外傷や先天異常の治療後に生じた爪の変形
外傷後の爪変形について
疾患の概要
爪の生えている部分は爪床といいます。とくに基部にある白い三日月のような場所は爪半月と呼ばれています。その爪半月よりさらに中枢には爪を作る基となる細胞があります。これを爪母といいます。爪母は皮膚に覆われているため、見ることはできません。爪母組織はひだ状になっており、そこから3層構造の爪が産生されます。爪母を全て失うと爪は生えてきません。
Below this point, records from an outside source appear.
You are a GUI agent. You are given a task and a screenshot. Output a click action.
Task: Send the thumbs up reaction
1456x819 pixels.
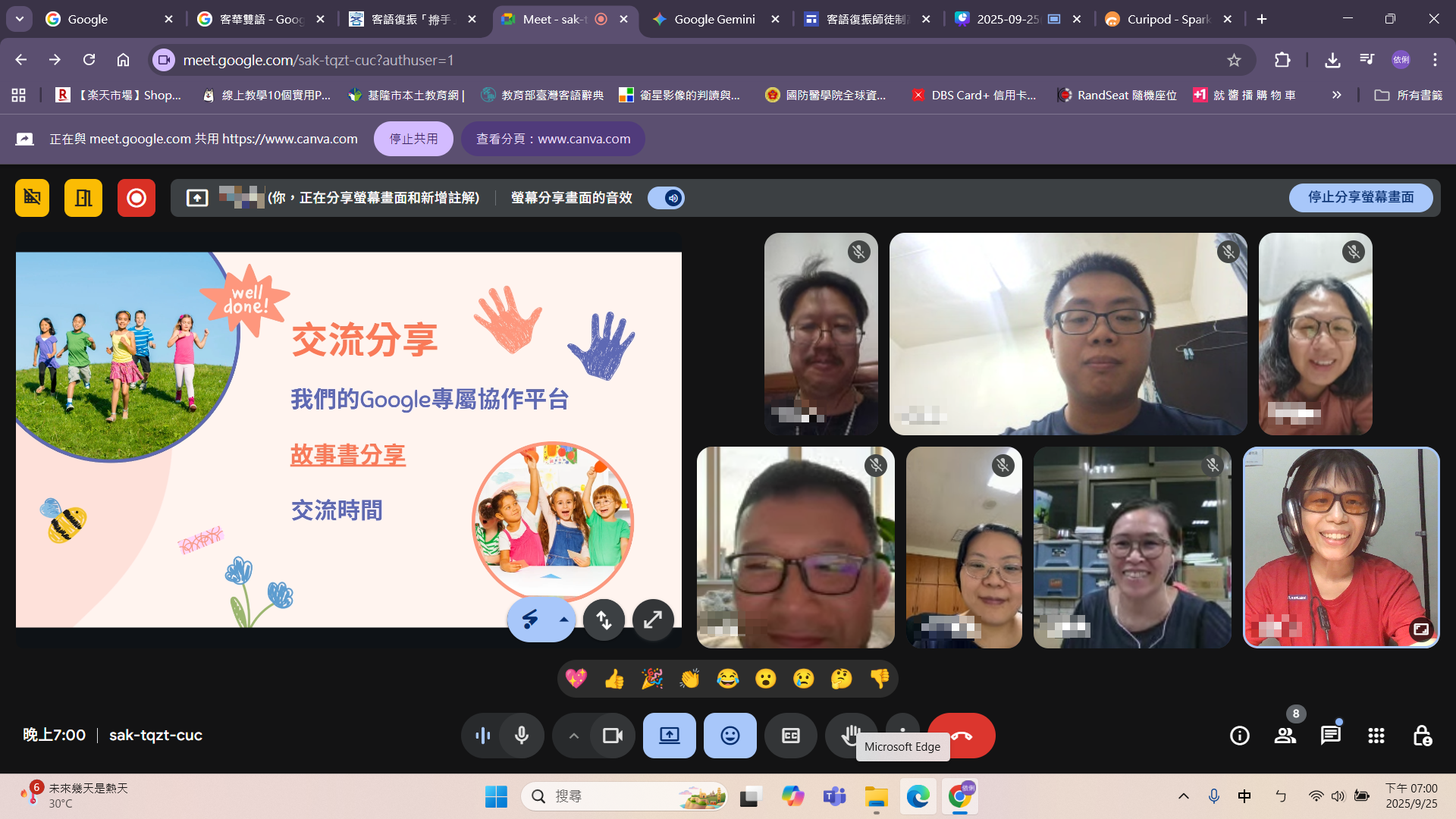pos(614,679)
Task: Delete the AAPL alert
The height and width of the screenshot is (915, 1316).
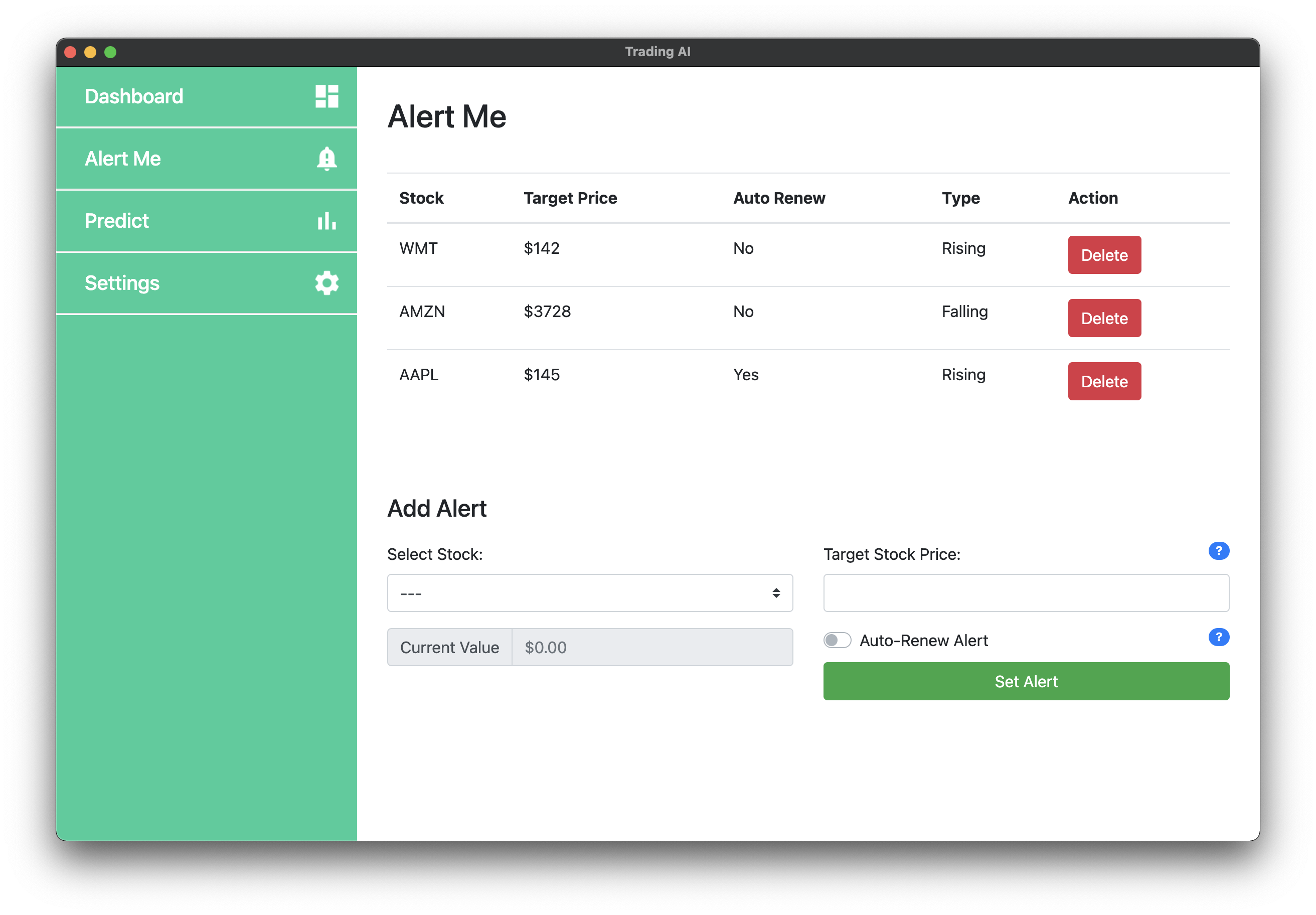Action: tap(1104, 381)
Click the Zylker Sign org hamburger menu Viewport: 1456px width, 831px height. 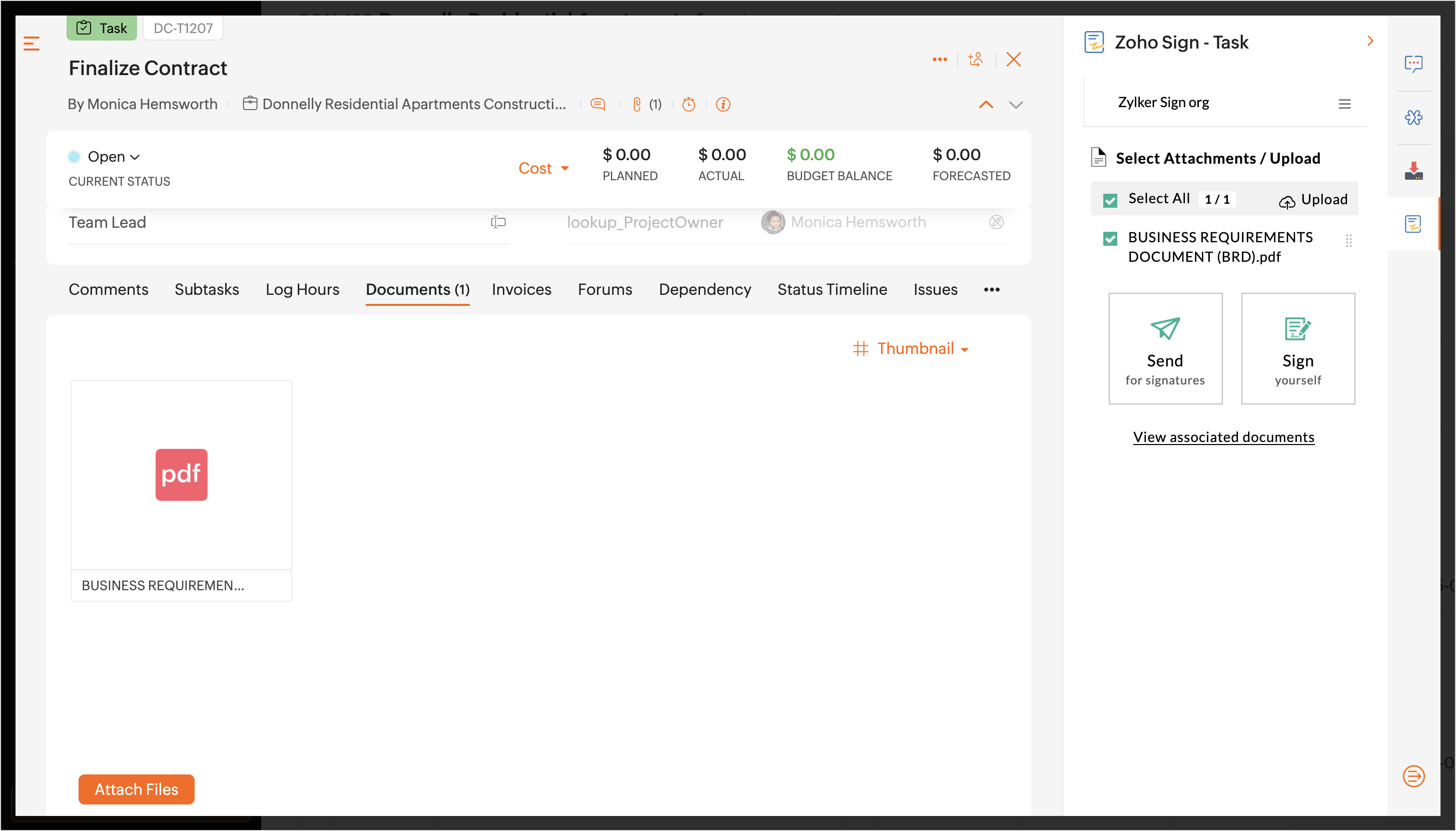coord(1344,103)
一方爪床が損傷された場合には爪の成長がそこで停止してしまうことがあります。
また爪母や爪床が損傷されていなくとも、指腹が挫滅したり、切断により失ったりした場合には、爪が掌側に向かって彎曲することがあります。これをわし爪変形と呼びます。
爪床の損傷による爪変形については爪延長術を行います。 その方法としては、
- 爪床を移植する方法
- 段階的に爪床を延長する方法
- 人工皮膚を用いる方法
があります。
わし爪変形については掌側の組織を補填する治療が行われます。 主に局所皮弁という手法で掌側の皮膚を補填しますが、爪の下の末節骨が50%以上失われた症例に対しては、マッチ棒の先程度の大きさの骨を移植する必要があります。
外傷後に遺残した爪の変形の例(術前と爪床延長術の術後3ヶ月の状態)
爪床が無ければ爪はそこで成長を停止しますが、爪床を延長することで爪が伸びるようになります。
爪の変形については時期が経過したものでも直すことができます。 過去にあきらめてしまい、放置していた変形についても一度受診されることをお勧めします。